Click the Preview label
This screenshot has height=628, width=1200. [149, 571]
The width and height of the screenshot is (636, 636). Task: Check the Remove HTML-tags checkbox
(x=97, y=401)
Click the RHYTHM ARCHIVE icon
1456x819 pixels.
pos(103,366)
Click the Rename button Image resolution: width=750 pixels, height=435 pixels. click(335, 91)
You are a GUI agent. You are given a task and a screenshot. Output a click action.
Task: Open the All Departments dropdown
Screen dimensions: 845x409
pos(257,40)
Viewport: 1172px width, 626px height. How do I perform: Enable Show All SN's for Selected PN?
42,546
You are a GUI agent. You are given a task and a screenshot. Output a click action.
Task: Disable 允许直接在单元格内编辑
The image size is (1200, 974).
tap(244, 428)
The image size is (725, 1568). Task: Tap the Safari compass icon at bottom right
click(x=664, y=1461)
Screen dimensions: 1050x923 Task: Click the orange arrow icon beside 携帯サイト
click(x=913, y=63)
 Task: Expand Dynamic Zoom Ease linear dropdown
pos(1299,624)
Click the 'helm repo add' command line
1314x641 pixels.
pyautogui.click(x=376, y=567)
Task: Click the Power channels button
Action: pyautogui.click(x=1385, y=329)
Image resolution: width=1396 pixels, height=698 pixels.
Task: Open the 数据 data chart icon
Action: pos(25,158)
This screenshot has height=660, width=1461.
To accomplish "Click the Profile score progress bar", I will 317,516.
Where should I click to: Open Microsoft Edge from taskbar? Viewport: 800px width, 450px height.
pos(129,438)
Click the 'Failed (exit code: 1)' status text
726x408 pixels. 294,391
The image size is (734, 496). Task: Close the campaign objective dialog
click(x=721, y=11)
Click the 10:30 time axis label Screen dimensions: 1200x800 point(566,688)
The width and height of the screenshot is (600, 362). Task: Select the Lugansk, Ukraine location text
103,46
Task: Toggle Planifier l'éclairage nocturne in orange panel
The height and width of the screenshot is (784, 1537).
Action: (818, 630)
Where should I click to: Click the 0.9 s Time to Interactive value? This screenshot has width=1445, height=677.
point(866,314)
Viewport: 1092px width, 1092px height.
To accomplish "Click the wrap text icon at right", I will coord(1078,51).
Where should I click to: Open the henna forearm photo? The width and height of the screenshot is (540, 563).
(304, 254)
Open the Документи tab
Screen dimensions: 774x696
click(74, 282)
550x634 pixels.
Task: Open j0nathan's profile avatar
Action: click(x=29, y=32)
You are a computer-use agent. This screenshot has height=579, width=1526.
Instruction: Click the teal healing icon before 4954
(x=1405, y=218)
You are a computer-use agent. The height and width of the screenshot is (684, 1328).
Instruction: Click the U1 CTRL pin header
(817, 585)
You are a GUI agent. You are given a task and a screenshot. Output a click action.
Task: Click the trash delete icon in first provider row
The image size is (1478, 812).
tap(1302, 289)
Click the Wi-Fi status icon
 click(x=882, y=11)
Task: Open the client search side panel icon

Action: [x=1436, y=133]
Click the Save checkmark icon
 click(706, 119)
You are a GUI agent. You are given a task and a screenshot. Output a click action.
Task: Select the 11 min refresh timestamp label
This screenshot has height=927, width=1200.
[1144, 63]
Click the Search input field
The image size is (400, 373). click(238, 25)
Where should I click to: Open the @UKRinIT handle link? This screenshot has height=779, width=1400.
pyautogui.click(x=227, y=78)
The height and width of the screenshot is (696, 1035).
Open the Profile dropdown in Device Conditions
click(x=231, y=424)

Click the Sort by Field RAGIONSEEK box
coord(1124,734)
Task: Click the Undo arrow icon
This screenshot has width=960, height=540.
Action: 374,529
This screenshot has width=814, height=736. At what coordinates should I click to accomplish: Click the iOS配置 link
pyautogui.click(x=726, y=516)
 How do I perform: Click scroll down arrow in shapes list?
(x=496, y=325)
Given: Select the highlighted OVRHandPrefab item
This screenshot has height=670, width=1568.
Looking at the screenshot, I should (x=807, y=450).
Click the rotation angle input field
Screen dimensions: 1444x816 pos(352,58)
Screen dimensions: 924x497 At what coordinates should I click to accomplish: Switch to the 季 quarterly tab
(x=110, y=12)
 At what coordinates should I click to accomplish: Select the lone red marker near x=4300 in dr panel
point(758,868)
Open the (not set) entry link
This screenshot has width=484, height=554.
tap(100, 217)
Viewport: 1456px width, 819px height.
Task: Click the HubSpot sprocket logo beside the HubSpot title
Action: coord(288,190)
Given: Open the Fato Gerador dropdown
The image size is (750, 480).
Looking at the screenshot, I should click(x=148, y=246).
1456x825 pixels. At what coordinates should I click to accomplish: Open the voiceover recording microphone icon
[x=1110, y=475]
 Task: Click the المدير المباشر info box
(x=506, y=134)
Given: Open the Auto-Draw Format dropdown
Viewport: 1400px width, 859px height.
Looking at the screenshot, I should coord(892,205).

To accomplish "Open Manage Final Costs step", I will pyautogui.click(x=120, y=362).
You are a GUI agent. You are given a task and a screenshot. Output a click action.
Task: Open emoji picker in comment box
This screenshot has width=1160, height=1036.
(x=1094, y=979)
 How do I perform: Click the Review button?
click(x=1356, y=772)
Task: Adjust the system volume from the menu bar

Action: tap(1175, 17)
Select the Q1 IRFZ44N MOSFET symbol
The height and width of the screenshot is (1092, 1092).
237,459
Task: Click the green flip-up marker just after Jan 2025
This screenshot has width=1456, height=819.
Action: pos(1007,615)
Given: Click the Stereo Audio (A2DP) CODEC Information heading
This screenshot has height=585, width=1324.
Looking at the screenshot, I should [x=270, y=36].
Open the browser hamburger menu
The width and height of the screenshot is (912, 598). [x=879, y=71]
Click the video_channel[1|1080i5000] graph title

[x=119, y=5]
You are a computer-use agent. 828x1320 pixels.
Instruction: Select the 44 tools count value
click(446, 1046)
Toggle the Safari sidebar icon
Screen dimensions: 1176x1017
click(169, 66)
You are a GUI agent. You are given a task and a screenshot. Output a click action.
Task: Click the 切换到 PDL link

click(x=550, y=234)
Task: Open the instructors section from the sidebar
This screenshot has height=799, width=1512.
--- --- ---
> **Directive**
Gather every line in the data above that contains the string "resolution", treating uppercase and lowercase as different.

> **Task output**
Click the Rename button Image resolution: width=750 pixels, height=435 pixels. click(335, 91)
Image resolution: width=1396 pixels, height=698 pixels.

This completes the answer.